» **ACTIVITY 1**
In the piece about returning home from New Zealand, how many patients did the writer see each day?
» **ACTIVITY 2**
From the piece about returning home from New Zealand, copy the passage starting at "We had no answer." and ending at "had wanted to.".

» **PAGE EXCERPT**
※

Return Home

by Mary Beth

The year in New Zealand came to a close, and it was time to return home.

“But why?” asked every single person we met, every single day. “Why go home to Covidland, where there are riots in the streets, where there is no national leadership and no end in sight to this virus?”

We had no answer. I couldn’t honestly claim that our visas were going to run out, since the New Zealand government was helpful enough to extend all visas like mine without any fuss. My job in New Zealand was still there. We probably could have stayed another year if we had wanted to.

Sometimes I said, “Because the grandparents would have murdered us if we had stayed another year.”

But a more accurate answer was, “Because it’s our home and we’re homesick.”

It was hard to say goodbye. Of the 24 patients I saw each day, about half had seen me before, and some of them had seen me many times before. Some of them made visits just to see me before I left, and some of them brought me wrapped presents with beautifully written notes. A few I called to say goodbye and check in on one last time – the teenager I diagnosed with metastatic cancer, the depressed and anxious patients I had been talking with weekly or monthly, the victims of abuse, the young women who loved the lockdown because they were so terrified to leave their houses that they relished an excuse to stay home. Most of them had made some sort of progress in our time together. My chronic disease patients – the ones with poorly-controlled diabetes, and emphysema from smoking for 60 years, and heart failure – they all came in to see me and demand an answer to the question of what they would do when I left. I took the opportunity of starting a few more people on Champix (the New Zealand name for Chantix, the smoking-cessation medication) but otherwise I didn’t have answers for them. It was like having to go through a painful breakup multiple times in the day. I have to choose between two lovers, the United States and New Zealand, and I am choosing the United States. I know it is a big mess and New Zealand has its act together and it is a wonderful country and I will miss it. But in the end I am still choosing the USA, and I am leaving you.

Annie did well saying goodbye. She has a solid group of friends in New Zealand; she plays with them every day in school, has had them at her birthday party, and has gone to their birthday parties. We talked about video-calling them from the United States, but it’s not the same as being with them. Time is a difficult thing for Annie to wrap her head around right now, so she doesn’t quite understand that it will be years before she sees them in person again, if she does see them again. But she knows it will be a long time. We’ve really talked a lot about her friends back in the US, especially her best friend before she left. And Annie has kept very positive, throughout all the good-byes. Only once did she break down, a few days before we left, during dinner. “I want to stay in New Zealand,” she cried. “I don’t want to go back to America. I want to stay in New Zealand.”

※

» **DATASET RECORDS**
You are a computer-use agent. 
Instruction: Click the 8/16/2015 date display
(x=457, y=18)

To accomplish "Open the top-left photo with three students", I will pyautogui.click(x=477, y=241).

※

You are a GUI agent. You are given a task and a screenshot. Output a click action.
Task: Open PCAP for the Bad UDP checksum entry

※

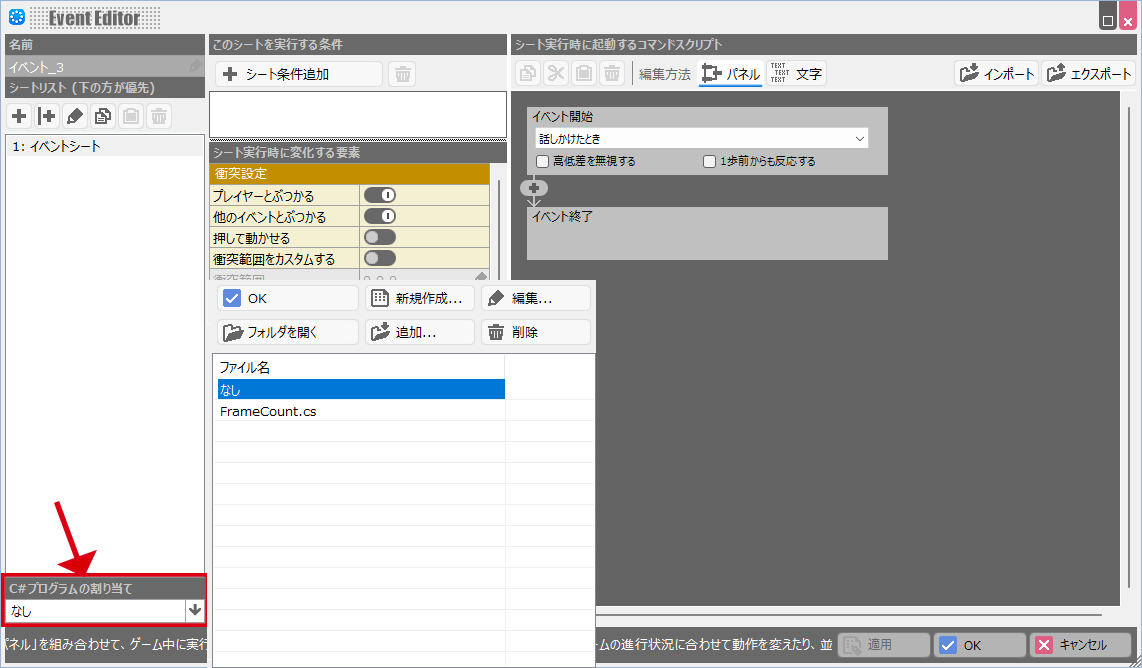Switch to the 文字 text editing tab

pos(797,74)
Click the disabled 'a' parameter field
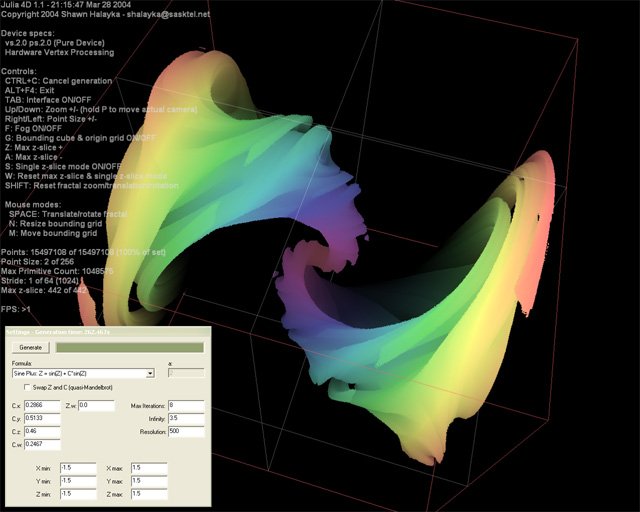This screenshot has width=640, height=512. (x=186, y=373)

※

» **WRITTEN RESPONSE 1**
24 patients.

» **WRITTEN RESPONSE 2**
We had no answer. I couldn’t honestly claim that our visas were going to run out, since the New Zealand government was helpful enough to extend all visas like mine without any fuss. My job in New Zealand was still there. We probably could have stayed another year if we had wanted to.